The world’s leading publication for data science, AI, and ML professionals.

Why You Need a Knowledge Graph, And How to Build It

A Guide to Migrating from a Relational Database to a Graph Database

TLDR: A knowledge graph organizes events, people, resources, and documents in a graph database for advanced analysis. This article will explain the purpose of a knowledge graph and show you the basics of how to translate a relational data model into a graph model, load the data into a graph database, and write some sample graph queries.

Why a Knowledge Graph?

Relational databases are great for creating lists, but terrible for managing networks of diverse entities. Have you ever tried to do any of these tasks with a relational database?

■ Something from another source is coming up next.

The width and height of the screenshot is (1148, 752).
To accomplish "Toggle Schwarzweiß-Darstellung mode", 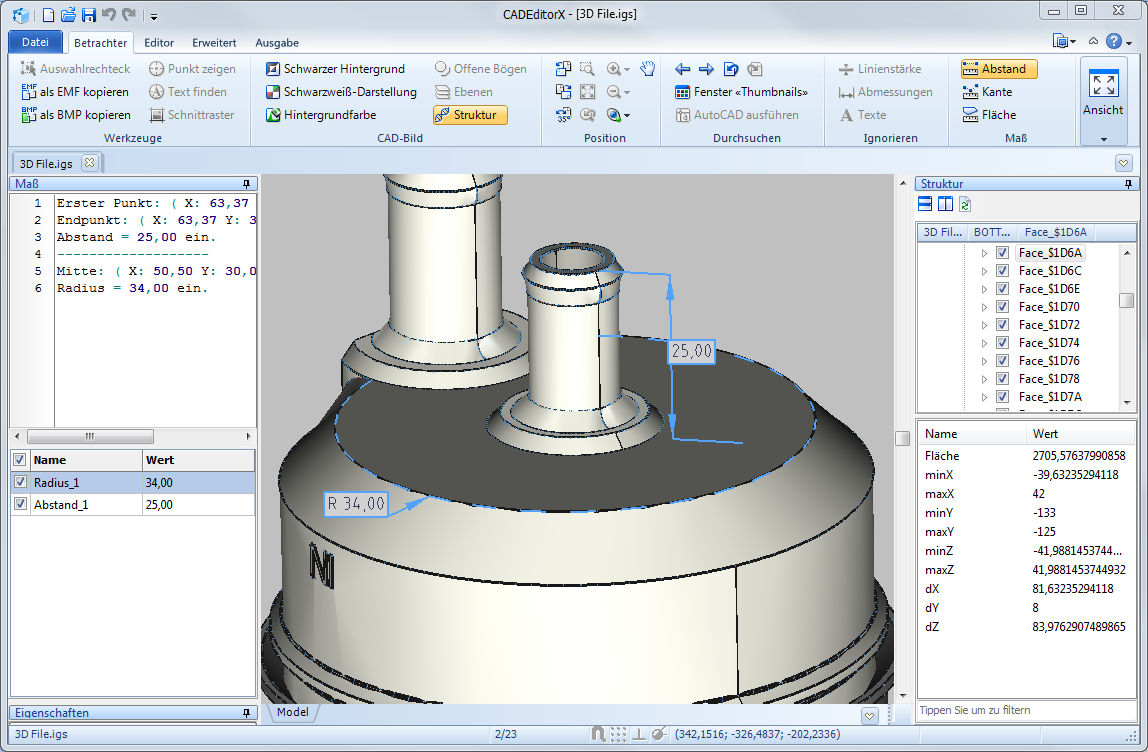I will [341, 92].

  • analyze a healthcare episode of care when a patient interacted with dozens of people, places and procedures
  • find patterns in financial fraud with a web of vendors, customers and transaction types involved
  • optimize the dependencies and interconnected elements of a supply chain

These are all examples of networks of events, people and resources that create huge headaches for SQL analysts using relational databases. Relational databases become exponentially slower as the network size increases, while graph databases have a relatively linear relationship. If you are managing a network, or web, of activities and things, a Graph Database is the right choice. In the future, we should expect to see enterprise data groups adopting a combination of relational databases for isolated analysis on one business function, and knowledge graphs for complex, networked processes that span functions.

A knowledge graph, based in graph database technology, is built to handle a diverse network of processes and entities. In a knowledge graph, you have nodes that represent people, events, places, resources, documents, etc. And you have relationships (edges) that represent links between the nodes. The relationships are physically stored in the database with a name and direction. Not every graph database is a knowledge graph. To be considered a knowledge graph, the design must embed the business semantic model, reflected in clear business names for nodes and relationships, in a diverse set of nodes that span multiple business functions. You are in essence creating a seamless web out of all parts of the business that interact, and using the business semantics to closely tie data to the processes they represent. This can serve as the foundation for future generative LLM model use.

To illustrate a diverse set of data in a Knowledge Graph, let’s look at a simple example for supply chain logistics. The business process might be modeled like this:

Supply chain graph database model. Image by the author.
Supply chain graph database model. Image by the author.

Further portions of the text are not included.